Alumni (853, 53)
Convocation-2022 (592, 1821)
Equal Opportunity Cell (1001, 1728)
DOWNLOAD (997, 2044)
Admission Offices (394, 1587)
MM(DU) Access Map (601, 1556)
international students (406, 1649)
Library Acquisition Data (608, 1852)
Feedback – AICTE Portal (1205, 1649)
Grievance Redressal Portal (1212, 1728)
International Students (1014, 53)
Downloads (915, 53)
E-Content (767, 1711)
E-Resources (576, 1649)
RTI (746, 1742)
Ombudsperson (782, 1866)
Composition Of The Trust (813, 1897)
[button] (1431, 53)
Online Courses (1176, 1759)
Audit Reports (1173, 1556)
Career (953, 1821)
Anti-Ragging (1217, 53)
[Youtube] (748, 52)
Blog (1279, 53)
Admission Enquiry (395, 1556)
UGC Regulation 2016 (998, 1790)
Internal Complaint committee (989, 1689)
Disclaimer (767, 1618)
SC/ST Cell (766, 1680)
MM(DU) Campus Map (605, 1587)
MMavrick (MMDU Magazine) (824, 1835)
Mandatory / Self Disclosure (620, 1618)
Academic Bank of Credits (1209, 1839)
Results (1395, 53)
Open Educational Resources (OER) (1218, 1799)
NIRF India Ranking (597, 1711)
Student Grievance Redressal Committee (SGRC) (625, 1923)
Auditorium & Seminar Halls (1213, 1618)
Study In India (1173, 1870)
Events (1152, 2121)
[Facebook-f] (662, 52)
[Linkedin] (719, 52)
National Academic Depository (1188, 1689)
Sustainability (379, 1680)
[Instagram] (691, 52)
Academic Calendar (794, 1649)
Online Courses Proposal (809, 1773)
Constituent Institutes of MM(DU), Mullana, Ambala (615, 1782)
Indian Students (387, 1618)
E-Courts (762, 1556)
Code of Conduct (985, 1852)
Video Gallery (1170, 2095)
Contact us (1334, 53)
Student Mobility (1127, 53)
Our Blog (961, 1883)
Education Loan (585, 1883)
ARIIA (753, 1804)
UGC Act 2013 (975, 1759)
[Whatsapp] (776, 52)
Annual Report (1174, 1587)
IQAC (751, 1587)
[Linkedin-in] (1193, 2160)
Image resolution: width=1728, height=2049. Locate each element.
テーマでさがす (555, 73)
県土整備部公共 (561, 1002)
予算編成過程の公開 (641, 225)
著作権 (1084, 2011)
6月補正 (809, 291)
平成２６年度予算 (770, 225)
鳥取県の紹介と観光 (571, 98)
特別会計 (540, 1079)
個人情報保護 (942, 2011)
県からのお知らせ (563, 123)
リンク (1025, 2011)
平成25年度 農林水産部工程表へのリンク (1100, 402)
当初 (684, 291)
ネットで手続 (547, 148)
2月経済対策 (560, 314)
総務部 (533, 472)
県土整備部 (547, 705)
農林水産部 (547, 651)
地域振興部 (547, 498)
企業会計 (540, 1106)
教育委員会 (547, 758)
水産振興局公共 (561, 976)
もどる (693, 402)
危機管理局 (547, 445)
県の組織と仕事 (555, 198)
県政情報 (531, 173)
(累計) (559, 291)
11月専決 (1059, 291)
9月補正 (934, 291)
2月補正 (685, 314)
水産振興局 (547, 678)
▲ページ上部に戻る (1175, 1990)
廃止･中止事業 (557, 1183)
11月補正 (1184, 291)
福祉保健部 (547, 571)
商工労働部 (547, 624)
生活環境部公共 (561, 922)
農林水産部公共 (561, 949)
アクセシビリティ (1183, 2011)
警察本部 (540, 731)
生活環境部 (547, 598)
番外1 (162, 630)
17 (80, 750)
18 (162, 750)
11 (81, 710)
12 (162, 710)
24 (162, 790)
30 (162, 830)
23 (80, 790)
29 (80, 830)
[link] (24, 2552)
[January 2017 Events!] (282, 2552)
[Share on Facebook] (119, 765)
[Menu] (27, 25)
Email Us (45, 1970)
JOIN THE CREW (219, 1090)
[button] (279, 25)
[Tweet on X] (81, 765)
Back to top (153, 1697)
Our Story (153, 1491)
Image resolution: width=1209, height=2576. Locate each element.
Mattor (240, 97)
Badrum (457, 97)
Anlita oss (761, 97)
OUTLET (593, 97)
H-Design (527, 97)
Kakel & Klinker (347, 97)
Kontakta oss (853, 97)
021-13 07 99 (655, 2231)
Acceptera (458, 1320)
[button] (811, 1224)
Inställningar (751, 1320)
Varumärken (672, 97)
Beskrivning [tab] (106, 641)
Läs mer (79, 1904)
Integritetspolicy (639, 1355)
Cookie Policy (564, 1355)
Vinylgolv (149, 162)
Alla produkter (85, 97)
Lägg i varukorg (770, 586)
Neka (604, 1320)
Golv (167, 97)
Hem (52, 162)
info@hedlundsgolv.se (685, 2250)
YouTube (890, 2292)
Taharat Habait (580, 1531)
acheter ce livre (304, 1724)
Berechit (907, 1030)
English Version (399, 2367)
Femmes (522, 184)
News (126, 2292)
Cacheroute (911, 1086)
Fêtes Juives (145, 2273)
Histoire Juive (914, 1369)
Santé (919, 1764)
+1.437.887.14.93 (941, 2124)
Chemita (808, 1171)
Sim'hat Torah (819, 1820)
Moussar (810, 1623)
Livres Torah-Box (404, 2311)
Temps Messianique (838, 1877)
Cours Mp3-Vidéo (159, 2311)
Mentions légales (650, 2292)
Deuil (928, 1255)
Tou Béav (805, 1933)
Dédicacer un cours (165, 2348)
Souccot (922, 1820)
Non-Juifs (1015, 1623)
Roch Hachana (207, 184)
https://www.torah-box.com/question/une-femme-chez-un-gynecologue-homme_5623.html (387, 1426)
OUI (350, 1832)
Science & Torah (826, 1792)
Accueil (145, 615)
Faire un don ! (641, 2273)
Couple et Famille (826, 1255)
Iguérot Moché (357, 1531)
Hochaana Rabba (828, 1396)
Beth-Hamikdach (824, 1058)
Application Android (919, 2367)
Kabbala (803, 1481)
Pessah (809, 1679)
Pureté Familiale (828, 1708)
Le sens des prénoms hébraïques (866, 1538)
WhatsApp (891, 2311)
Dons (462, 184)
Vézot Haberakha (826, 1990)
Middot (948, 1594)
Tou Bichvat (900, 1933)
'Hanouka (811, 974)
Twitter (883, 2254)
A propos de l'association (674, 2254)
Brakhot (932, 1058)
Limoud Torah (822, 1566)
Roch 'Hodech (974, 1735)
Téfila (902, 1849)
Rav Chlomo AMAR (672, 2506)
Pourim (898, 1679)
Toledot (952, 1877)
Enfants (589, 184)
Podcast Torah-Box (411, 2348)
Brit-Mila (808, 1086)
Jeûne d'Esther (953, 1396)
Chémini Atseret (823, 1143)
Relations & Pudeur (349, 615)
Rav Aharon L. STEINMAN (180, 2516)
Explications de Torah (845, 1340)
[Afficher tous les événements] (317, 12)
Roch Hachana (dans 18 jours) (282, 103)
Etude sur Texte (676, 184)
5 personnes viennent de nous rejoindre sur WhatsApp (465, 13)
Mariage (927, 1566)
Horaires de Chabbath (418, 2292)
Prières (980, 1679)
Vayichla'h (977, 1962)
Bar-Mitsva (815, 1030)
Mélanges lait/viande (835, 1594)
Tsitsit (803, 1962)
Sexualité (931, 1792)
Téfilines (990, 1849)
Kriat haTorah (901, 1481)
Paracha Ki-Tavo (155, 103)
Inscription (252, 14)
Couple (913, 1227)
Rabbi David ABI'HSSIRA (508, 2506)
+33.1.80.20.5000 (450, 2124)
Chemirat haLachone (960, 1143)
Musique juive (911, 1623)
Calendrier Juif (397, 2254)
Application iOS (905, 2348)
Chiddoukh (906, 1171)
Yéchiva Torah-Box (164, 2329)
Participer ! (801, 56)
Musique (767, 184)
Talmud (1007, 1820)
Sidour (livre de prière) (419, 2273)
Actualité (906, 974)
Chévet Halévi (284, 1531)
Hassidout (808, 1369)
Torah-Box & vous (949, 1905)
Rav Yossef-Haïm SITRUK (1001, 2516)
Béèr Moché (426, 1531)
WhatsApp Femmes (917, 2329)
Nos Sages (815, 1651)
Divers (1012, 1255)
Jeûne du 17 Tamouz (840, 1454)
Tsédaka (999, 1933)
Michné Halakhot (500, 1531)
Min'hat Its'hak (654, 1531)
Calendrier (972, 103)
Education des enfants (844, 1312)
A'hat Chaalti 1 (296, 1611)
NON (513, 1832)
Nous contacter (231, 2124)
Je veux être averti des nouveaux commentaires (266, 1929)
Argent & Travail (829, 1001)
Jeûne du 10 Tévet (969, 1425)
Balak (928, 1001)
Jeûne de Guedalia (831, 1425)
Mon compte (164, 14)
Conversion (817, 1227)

Problem description: Every line above that holds the word "Grievance" needs to be copied.

Reply to the task:
Grievance Redressal Portal (1212, 1728)
Student Grievance Redressal Committee (SGRC) (625, 1923)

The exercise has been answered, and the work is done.